== The problem ==
The output should be the records themselves, given again exactly.

[Data items]
########

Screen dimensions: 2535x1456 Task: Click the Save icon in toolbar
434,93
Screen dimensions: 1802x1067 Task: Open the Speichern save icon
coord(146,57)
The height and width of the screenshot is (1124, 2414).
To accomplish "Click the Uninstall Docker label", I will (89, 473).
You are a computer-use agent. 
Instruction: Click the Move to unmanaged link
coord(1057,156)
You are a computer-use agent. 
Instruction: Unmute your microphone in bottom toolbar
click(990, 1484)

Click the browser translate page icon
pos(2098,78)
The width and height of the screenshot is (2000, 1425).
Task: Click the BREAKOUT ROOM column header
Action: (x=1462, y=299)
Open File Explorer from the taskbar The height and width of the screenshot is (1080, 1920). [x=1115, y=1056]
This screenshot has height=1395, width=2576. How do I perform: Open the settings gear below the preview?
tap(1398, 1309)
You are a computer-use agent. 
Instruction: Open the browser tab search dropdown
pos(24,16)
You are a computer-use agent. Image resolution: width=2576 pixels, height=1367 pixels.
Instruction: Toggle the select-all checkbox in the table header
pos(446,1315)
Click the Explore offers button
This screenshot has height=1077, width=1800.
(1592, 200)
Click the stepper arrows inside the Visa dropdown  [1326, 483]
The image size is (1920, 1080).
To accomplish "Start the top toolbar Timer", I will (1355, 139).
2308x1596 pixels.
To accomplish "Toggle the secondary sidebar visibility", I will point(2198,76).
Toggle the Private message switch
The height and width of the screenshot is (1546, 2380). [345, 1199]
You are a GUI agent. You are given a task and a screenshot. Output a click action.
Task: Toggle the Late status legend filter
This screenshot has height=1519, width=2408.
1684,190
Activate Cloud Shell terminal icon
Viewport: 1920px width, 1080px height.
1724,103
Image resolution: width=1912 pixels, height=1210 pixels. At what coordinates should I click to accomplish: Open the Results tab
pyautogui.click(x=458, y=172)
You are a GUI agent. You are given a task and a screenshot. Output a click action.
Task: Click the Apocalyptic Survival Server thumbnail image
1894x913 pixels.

########

== Response to the exercise ==
Screen dimensions: 2535x1456 Task: Click the Save icon in toolbar
434,93
Screen dimensions: 1802x1067 Task: Open the Speichern save icon
coord(146,57)
The height and width of the screenshot is (1124, 2414).
To accomplish "Click the Uninstall Docker label", I will (89, 473).
You are a computer-use agent. 
Instruction: Click the Move to unmanaged link
coord(1057,156)
You are a computer-use agent. 
Instruction: Unmute your microphone in bottom toolbar
click(990, 1484)

Click the browser translate page icon
pos(2098,78)
The width and height of the screenshot is (2000, 1425).
Task: Click the BREAKOUT ROOM column header
Action: (x=1462, y=299)
Open File Explorer from the taskbar The height and width of the screenshot is (1080, 1920). [x=1115, y=1056]
This screenshot has height=1395, width=2576. How do I perform: Open the settings gear below the preview?
tap(1398, 1309)
You are a computer-use agent. 
Instruction: Open the browser tab search dropdown
pos(24,16)
You are a computer-use agent. Image resolution: width=2576 pixels, height=1367 pixels.
Instruction: Toggle the select-all checkbox in the table header
pos(446,1315)
Click the Explore offers button
This screenshot has height=1077, width=1800.
(1592, 200)
Click the stepper arrows inside the Visa dropdown  [1326, 483]
The image size is (1920, 1080).
To accomplish "Start the top toolbar Timer", I will (1355, 139).
2308x1596 pixels.
To accomplish "Toggle the secondary sidebar visibility", I will point(2198,76).
Toggle the Private message switch
The height and width of the screenshot is (1546, 2380). [345, 1199]
You are a GUI agent. You are given a task and a screenshot. Output a click action.
Task: Toggle the Late status legend filter
This screenshot has height=1519, width=2408.
1684,190
Activate Cloud Shell terminal icon
Viewport: 1920px width, 1080px height.
1724,103
Image resolution: width=1912 pixels, height=1210 pixels. At what coordinates should I click to accomplish: Open the Results tab
pyautogui.click(x=458, y=172)
You are a GUI agent. You are given a task and a screenshot. Output a click action.
Task: Click the Apocalyptic Survival Server thumbnail image
1894x913 pixels.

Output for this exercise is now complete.